◆ TASK DETAILS ◆
Give the records between the line containing "Click the TONE 3 TVA block" and the line containing "click(x=580, y=114)", inclusive, as a Markdown table with the columns Row and Line, skipping blank lines and leaving out the pictures.

◆ RECORDS SUPPLIED ◆
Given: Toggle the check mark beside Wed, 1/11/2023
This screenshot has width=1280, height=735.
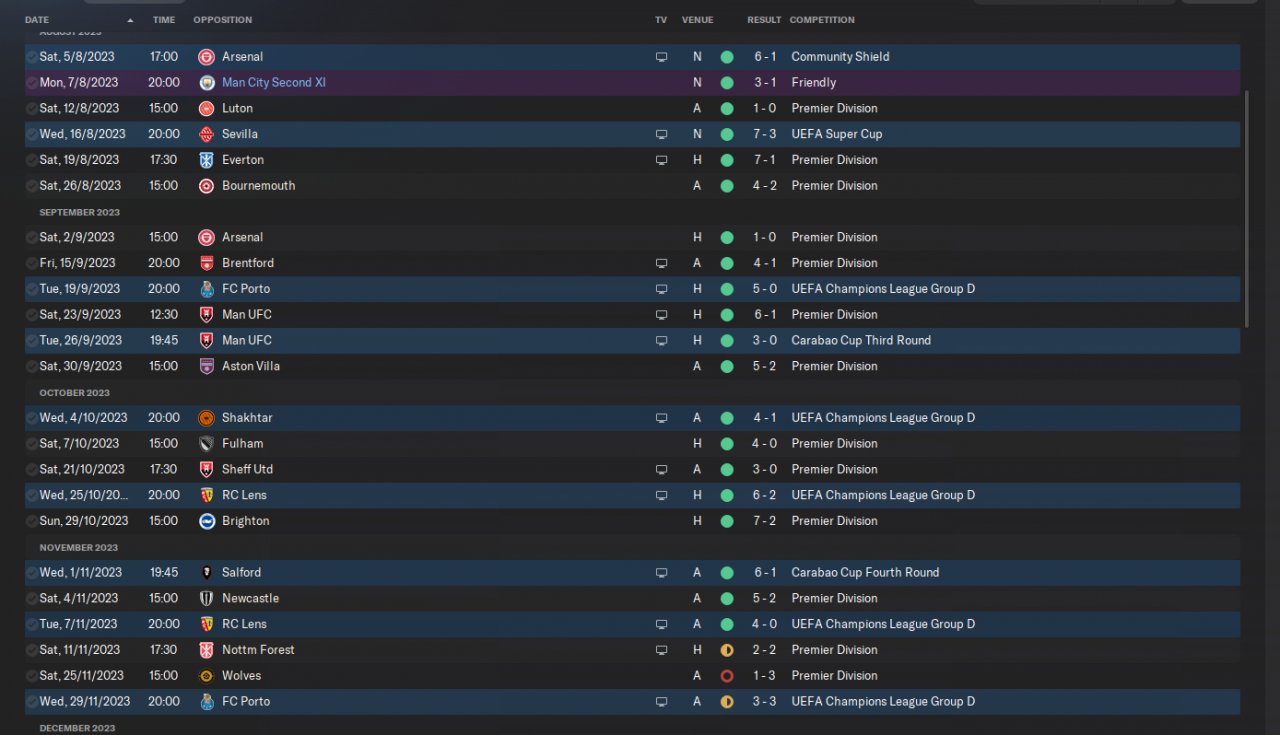Looking at the screenshot, I should (32, 573).
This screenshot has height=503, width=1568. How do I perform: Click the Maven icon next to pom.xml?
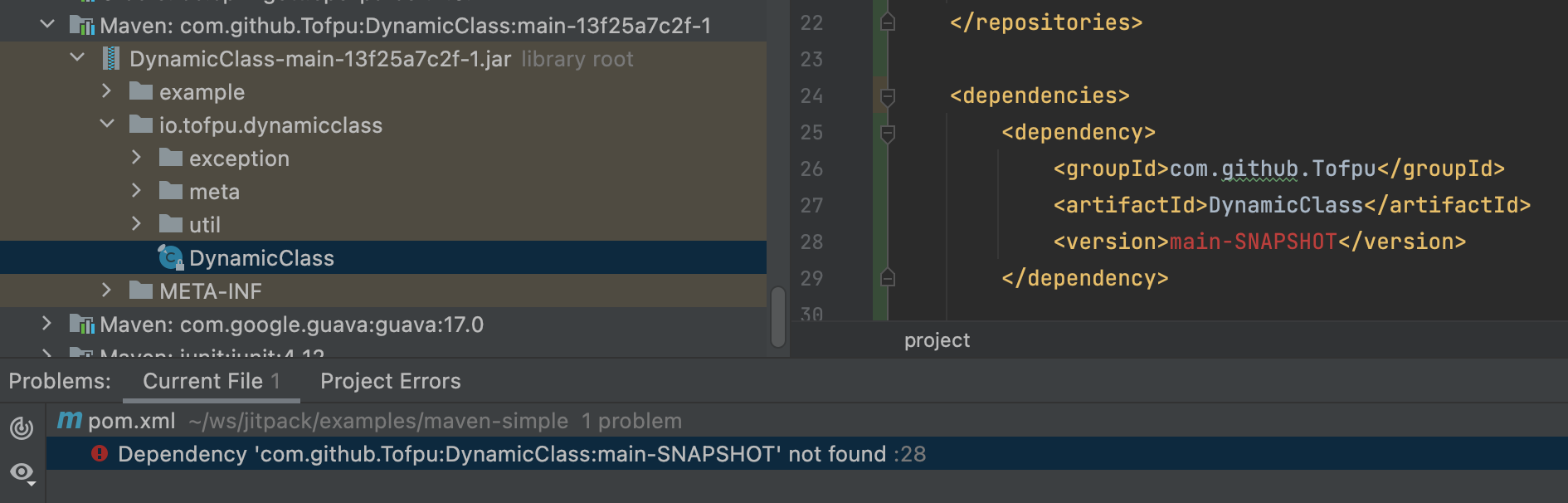[71, 421]
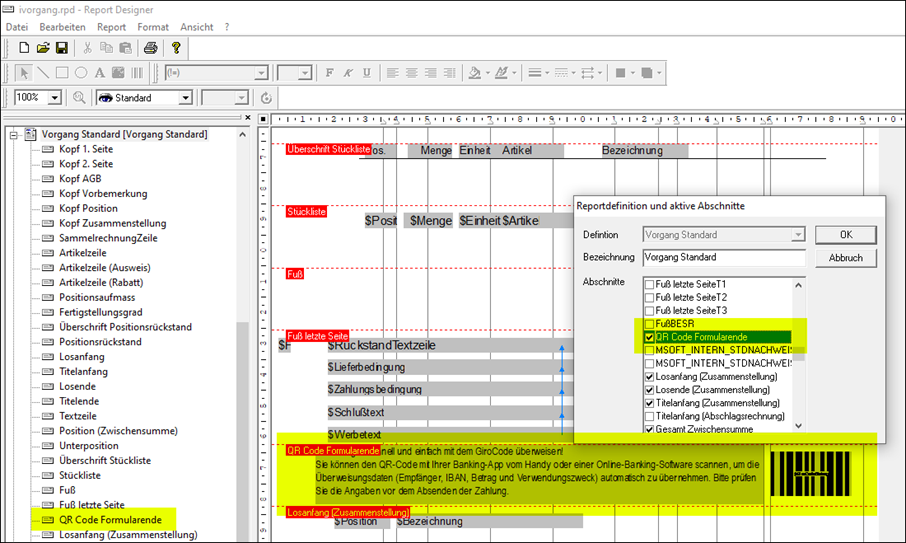Open the Format menu
The image size is (906, 543).
pyautogui.click(x=153, y=27)
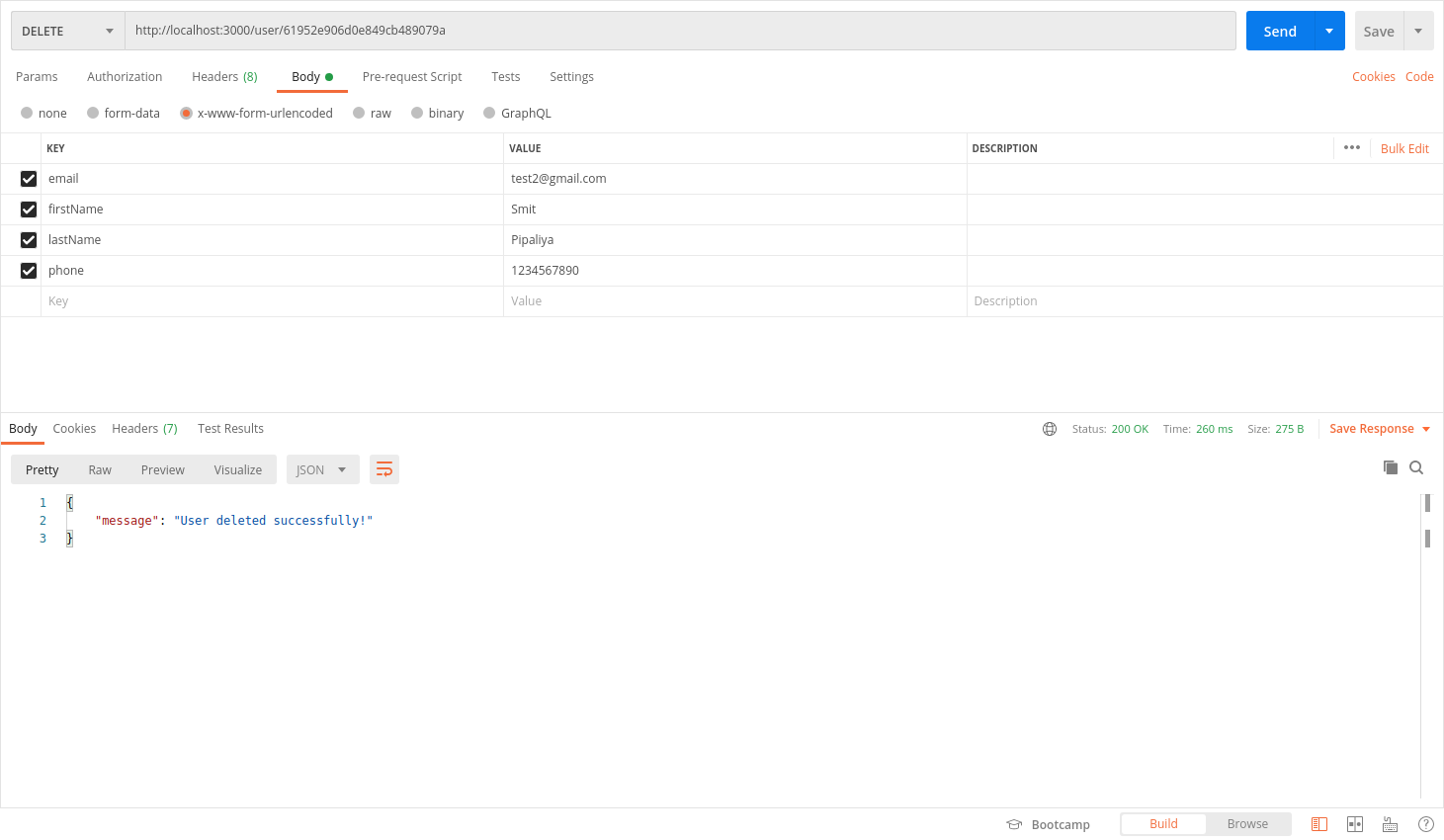Expand the Save Response dropdown
Screen dimensions: 1444x840
tap(1424, 428)
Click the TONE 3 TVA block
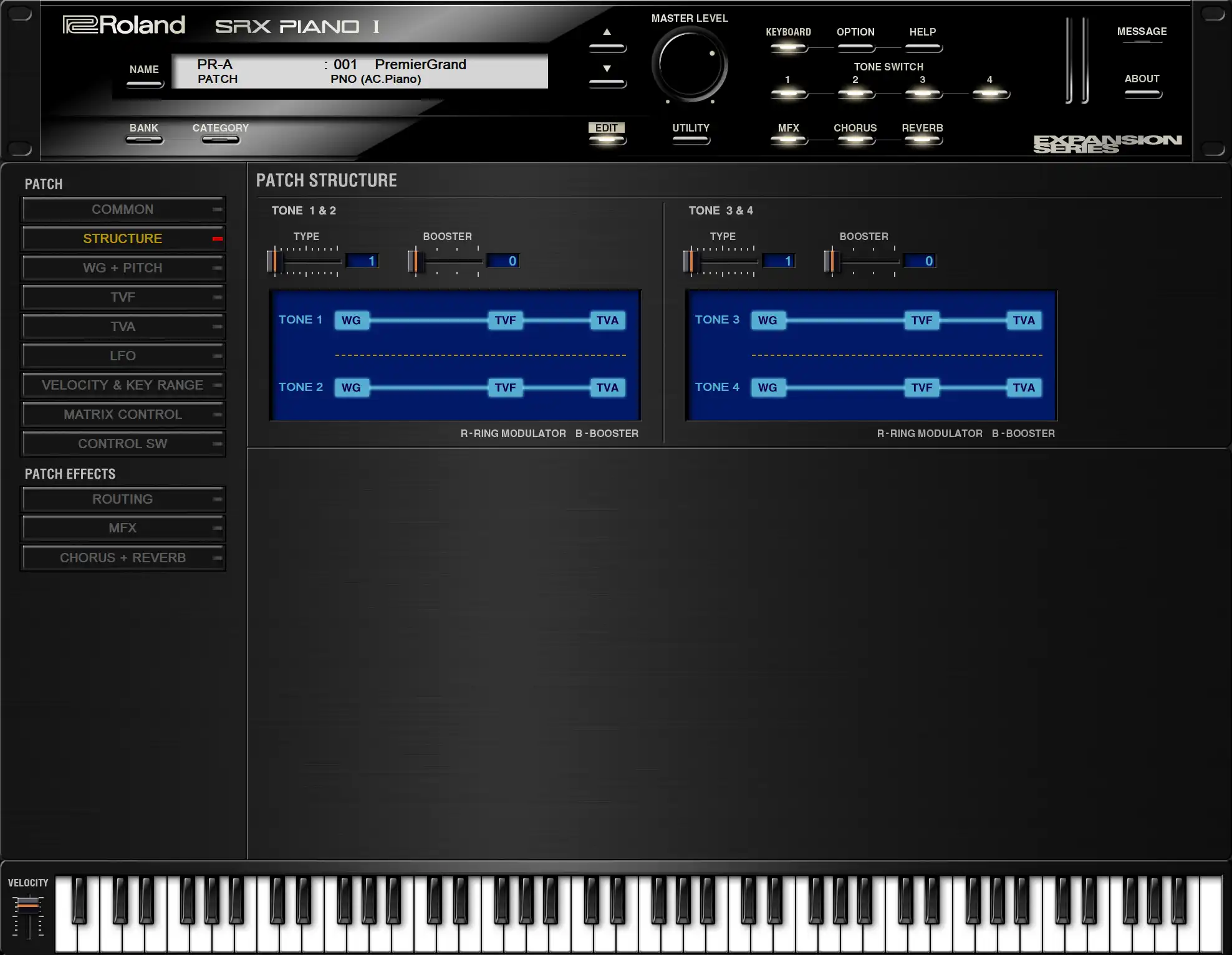This screenshot has width=1232, height=955. [x=1023, y=320]
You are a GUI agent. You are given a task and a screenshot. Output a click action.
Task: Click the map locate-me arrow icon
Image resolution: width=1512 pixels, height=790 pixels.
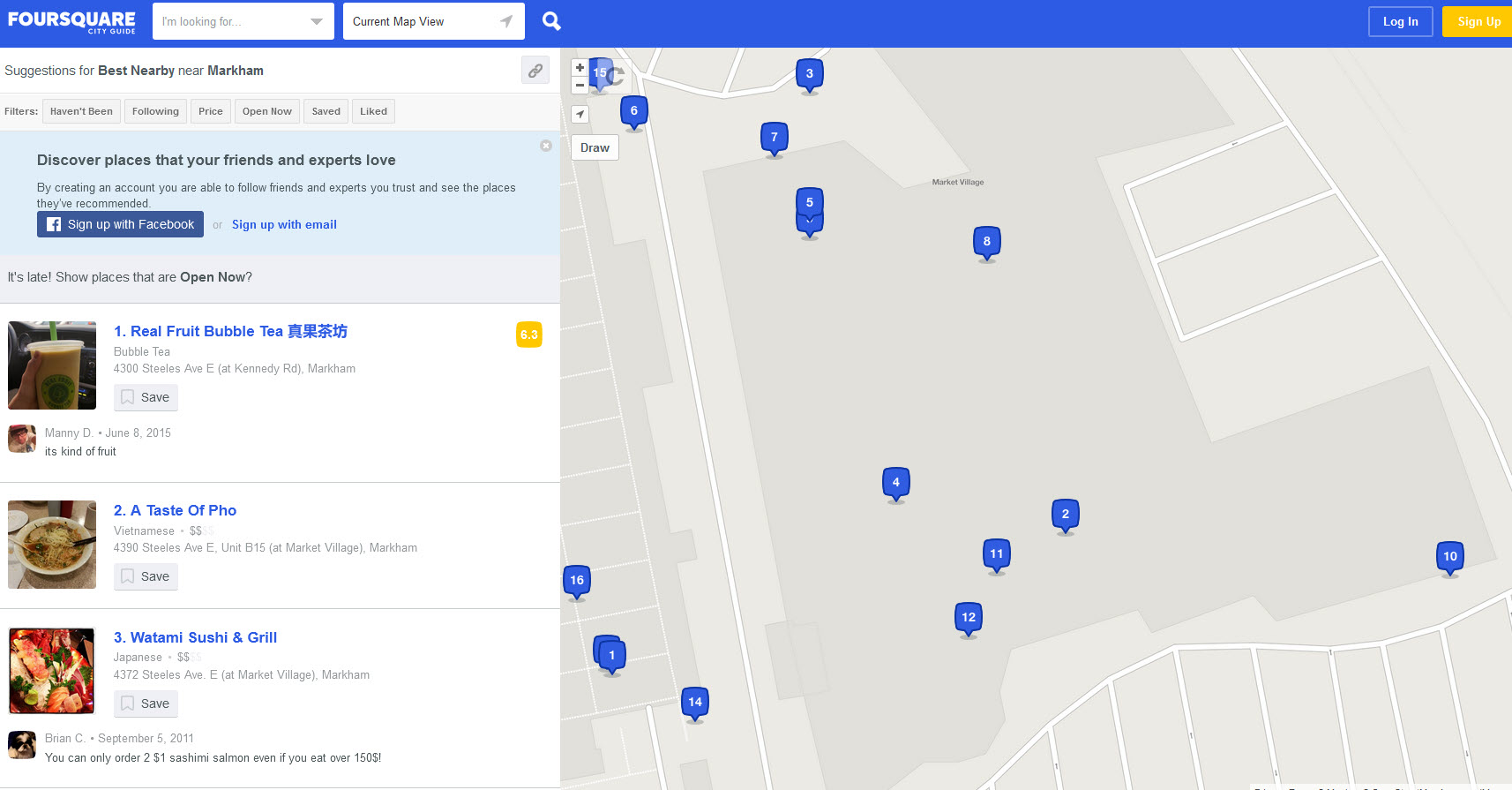click(x=580, y=114)

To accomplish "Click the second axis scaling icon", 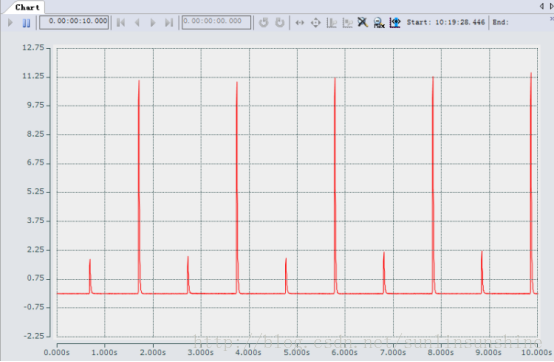I will pyautogui.click(x=348, y=23).
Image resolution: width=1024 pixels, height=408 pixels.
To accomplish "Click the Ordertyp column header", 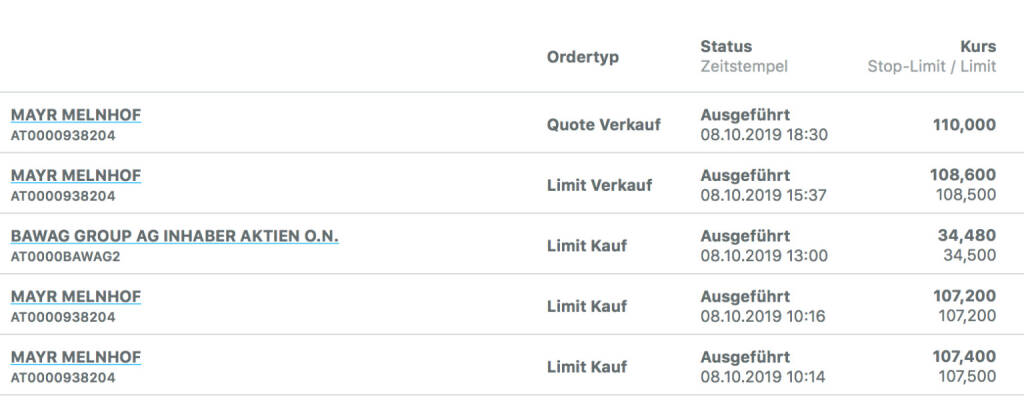I will (583, 57).
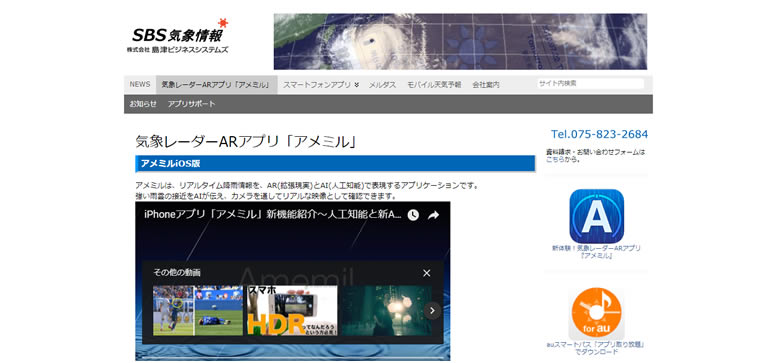Open モバイル天気予報 menu item
Screen dimensions: 779x363
click(x=434, y=85)
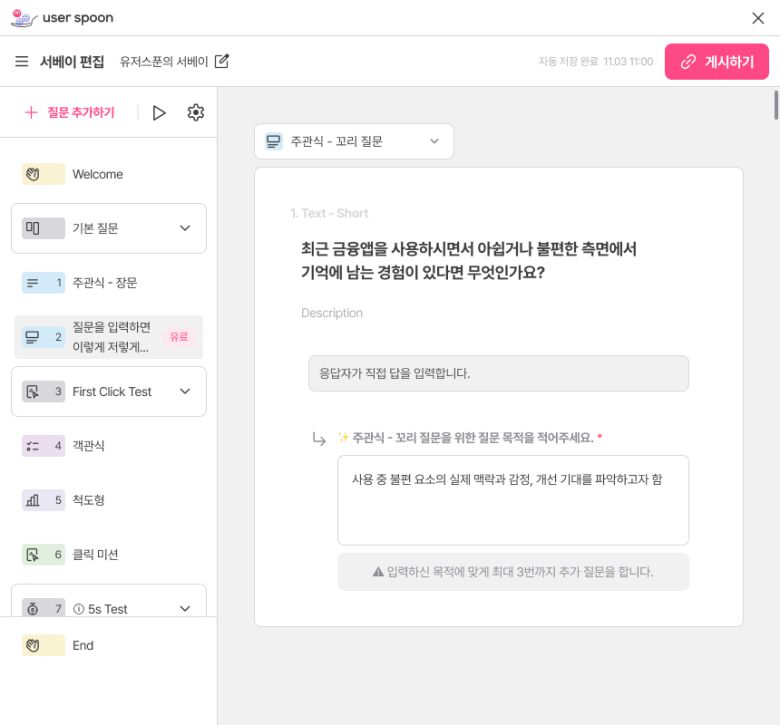
Task: Select the End page item
Action: [x=82, y=646]
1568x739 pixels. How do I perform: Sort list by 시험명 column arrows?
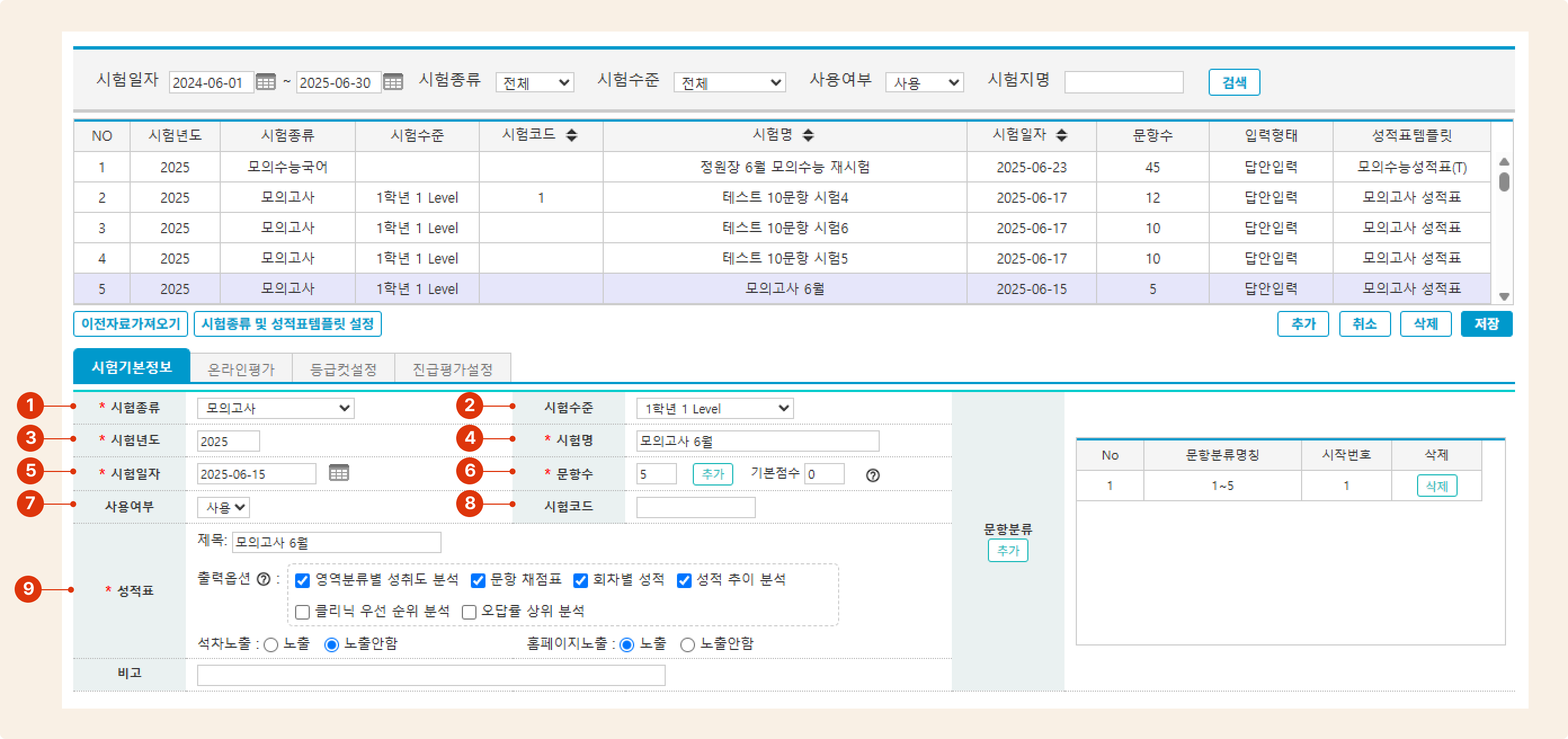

◆ SOLVED PROBLEM ◆
| Row | Line |
|---|---|
| 1 | Click the TONE 3 TVA block |
| 2 | This screenshot has width=1232, height=955. [x=1023, y=320] |
| 3 | You are a GUI agent. You are given a task and a screenshot. Output a click action. |
| 4 | Task: Click the map locate-me arrow icon |
| 5 | Image resolution: width=1512 pixels, height=790 pixels. |
| 6 | click(x=580, y=114) |